But the most special and unique thing at Moana Glass is the glass blowing lessons, in which you can blow glass and create your own glass art objects. I personally have no artistic talent or abilities or experience.  And yet with the careful guidance of the expert teachers here, in a single, one-on-one, 30-minute class, I had a marvelous time making my own beautiful glass fish. As you will see in the photos and video below, the teacher is with the student every minute, giving detailed instructions, and helping whenever needed. Some of the choices of glass art that you can make under their direction are garden art, floppy bowls, sea floats, or a glass fish sculpture.

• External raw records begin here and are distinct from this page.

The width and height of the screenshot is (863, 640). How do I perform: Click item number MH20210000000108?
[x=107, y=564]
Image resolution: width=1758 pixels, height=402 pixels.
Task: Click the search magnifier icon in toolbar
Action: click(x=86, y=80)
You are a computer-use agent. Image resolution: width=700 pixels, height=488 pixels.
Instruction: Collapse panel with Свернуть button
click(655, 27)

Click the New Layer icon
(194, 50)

Here are the steps I went through to create my own beautiful glass fish (all these steps are shown in the still photos and in the video on this page). I learned how to hold the long metal pole on which I would create my piece. I learned the great importance of always keeping the pole rotating so that the glass does not pour off or get pulled down by gravity that would misshape it. After I heated the tip of the pole, my teacher dipped it in a tub of hot molten glass and handed the pole back to me to begin.  I chose my colors and dipped the red-hot glass ball into a bin containing the colored chips of glass. Then I heated the ball in the furnace to melt the colors into the clear glass. Next, they taught me how to shape and smooth the molten glass ball, using a wet wooden large ladle-like device. Remember to keep turning the pole constantly so that gravity does not pull the ball of glass down. Then it’s time to dip into the furnace holding the glass supply to add another layer of glass to enlarge my red-hot glass ball, followed by more shaping and smoothing with the wet wood ladle.

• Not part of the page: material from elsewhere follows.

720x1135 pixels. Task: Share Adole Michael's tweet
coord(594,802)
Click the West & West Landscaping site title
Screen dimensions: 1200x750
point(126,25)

Now the most important part, after which this whole process is named:  the actual glassblowing.  I blew into the far end of the long metal tube, to blow up my glass ball like a balloon.  The teacher watched the glass enlarge as it filled with air, telling me exactly how long to blow. Then I used a tool that looked like giant tweezers, to squeeze the ball near one end while constantly turning it, thus making an indentation all the way around the glass balloon, to create a smaller section that would become the tail of my fish, plus a small section on the other end where the mouth of the fish will be. Using two flat wooden blocks, I squeezed the two sides of the enlarged air-filled hot glass ball to change my fish sculpture from round to flat.

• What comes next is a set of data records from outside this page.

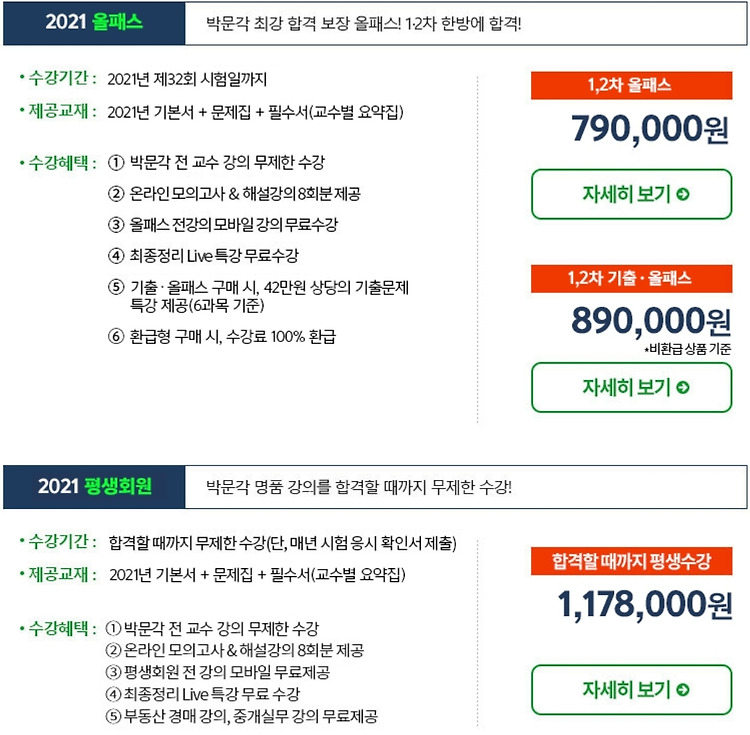Click the 790,000원 price text
The width and height of the screenshot is (750, 735).
pos(650,129)
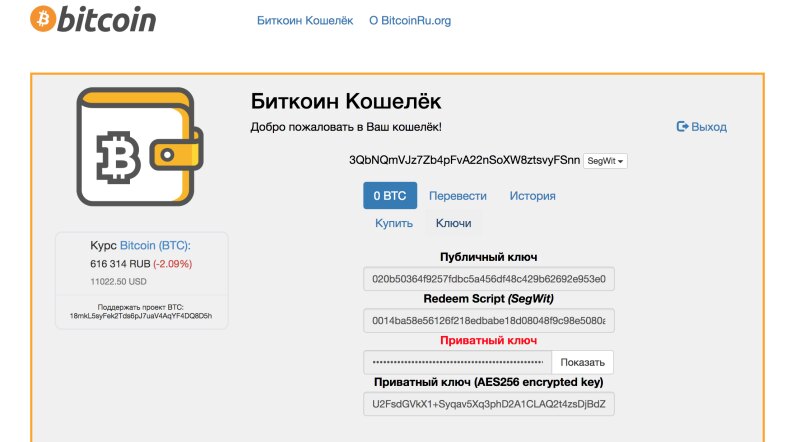Click the wallet address text
The width and height of the screenshot is (800, 442).
[x=464, y=161]
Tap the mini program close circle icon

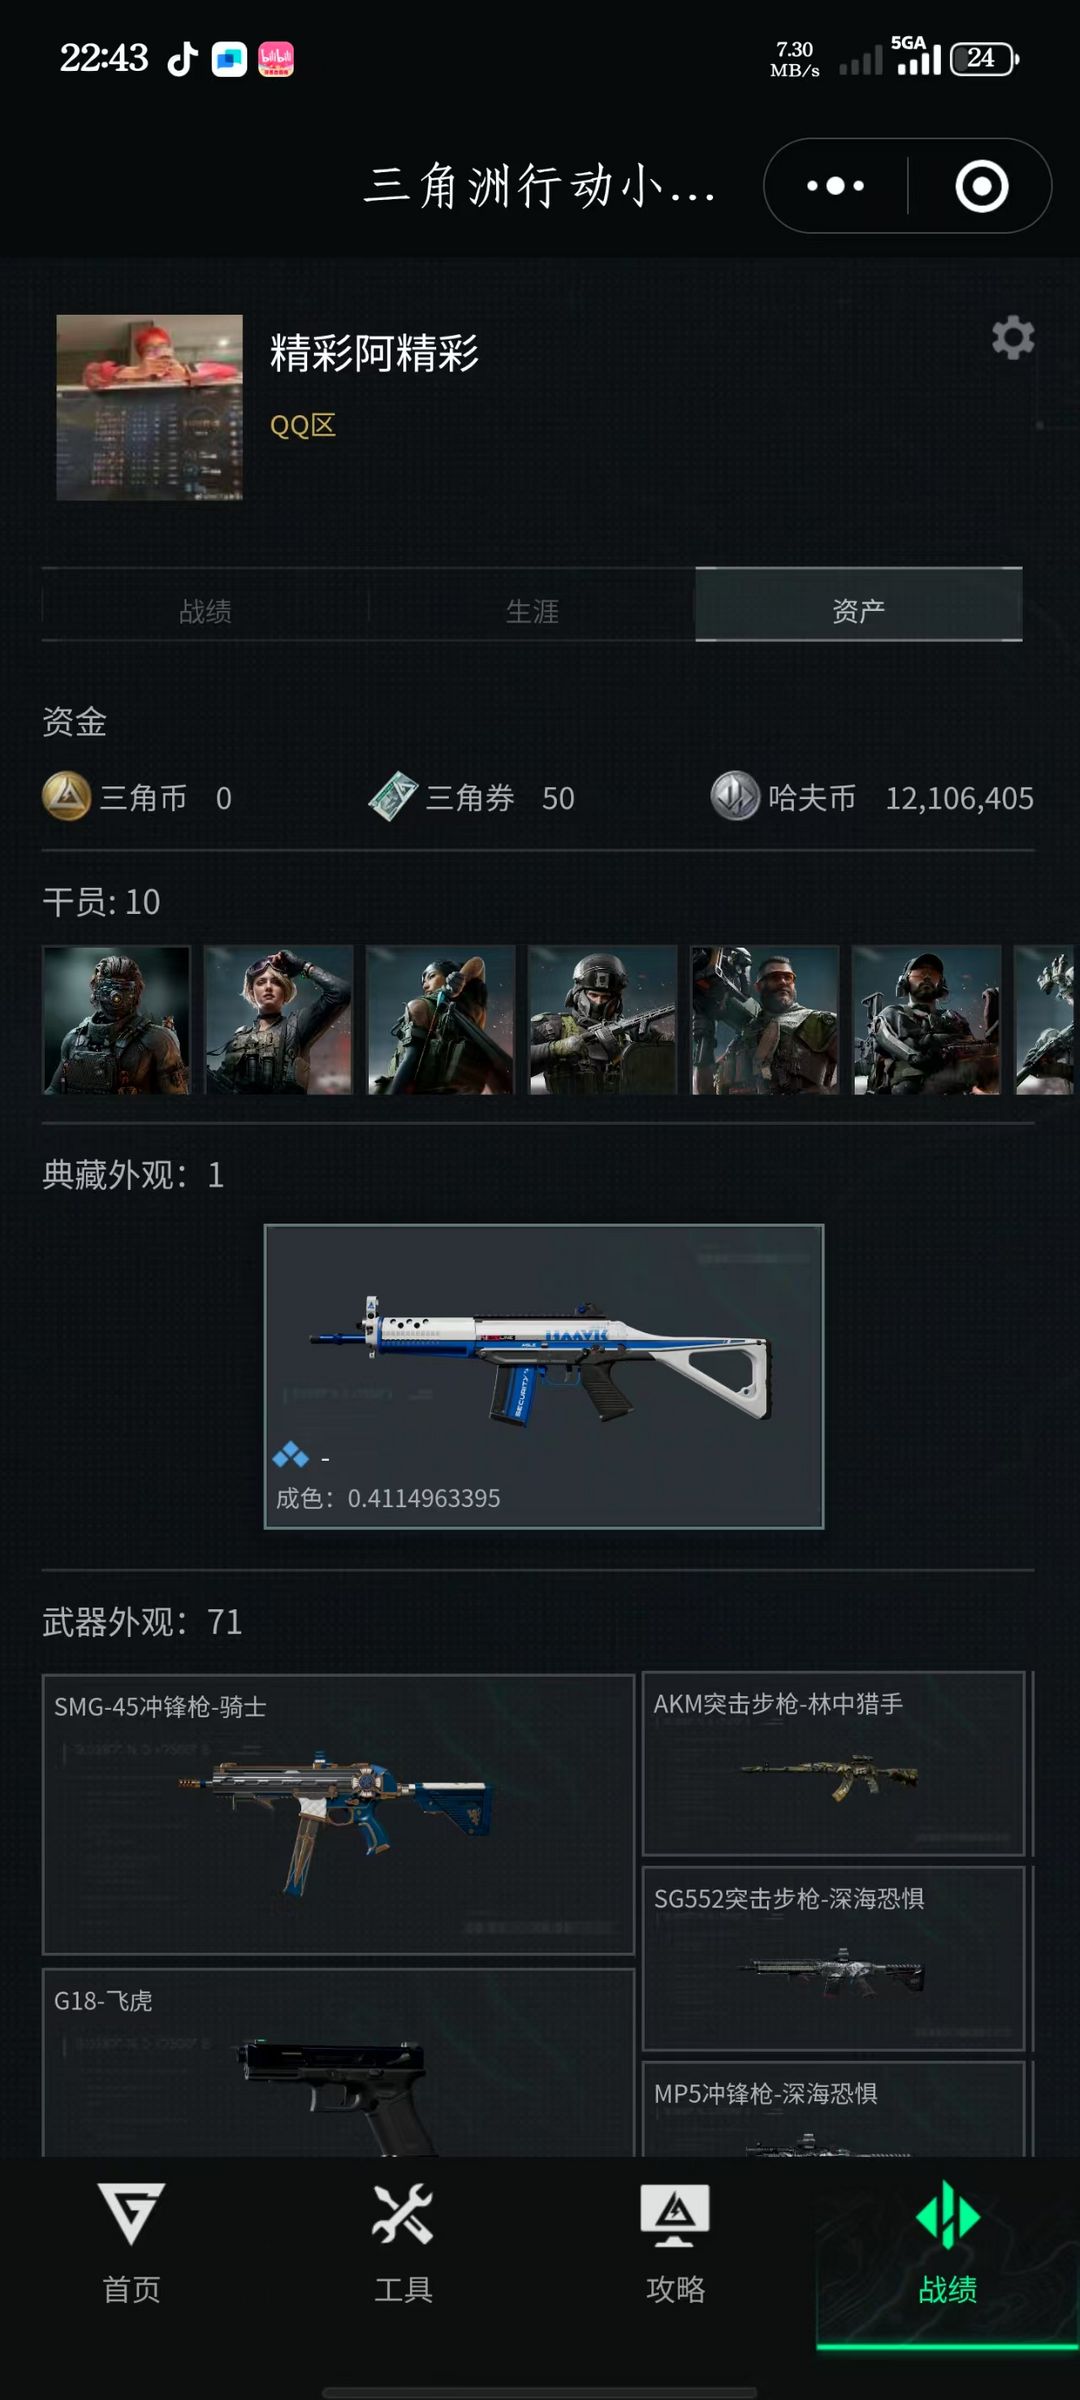coord(981,186)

Creating fins was next. For the tail fin, heated the far end of the glass again in the furnace, and then squeezed that end with metal tongs that had ridges as a mold to make radiating fin lines in the tail of the fish. I used pointed metal large tweezers to pull out points on the bottom and top of the newly formed tail fin. To create eyes (one on each side of my now-flattened fish), I held a blowtorch on the area where each eye would go, melting the glass in that spot, and then pressed the tip of the blowtorch against the glass to create the round circle that would be each eye.  (Can you believe they let me handle a blowtorch?) Now the teacher got two small globs of hot molten glass from the supply furnace, placed each one on an edge of the bottom of the fish, and instructed me to squeeze them each with a smaller metal tool that had the mold of radiating lines to decorate these smaller fins. The teacher, the fish, and I then moved to a work table where he broke the mouth end of the fish off of the long pole we had been using to handle it all this time.  Then I blow-torched the newly opened mouth end to smooth it, and it was done!  The fish just had to cool off for 24 hours in a cooling furnace.  The next day I had the choice of picking up my completed fish sculpture or having Moana Glass carefully wrap it and ship it to my home.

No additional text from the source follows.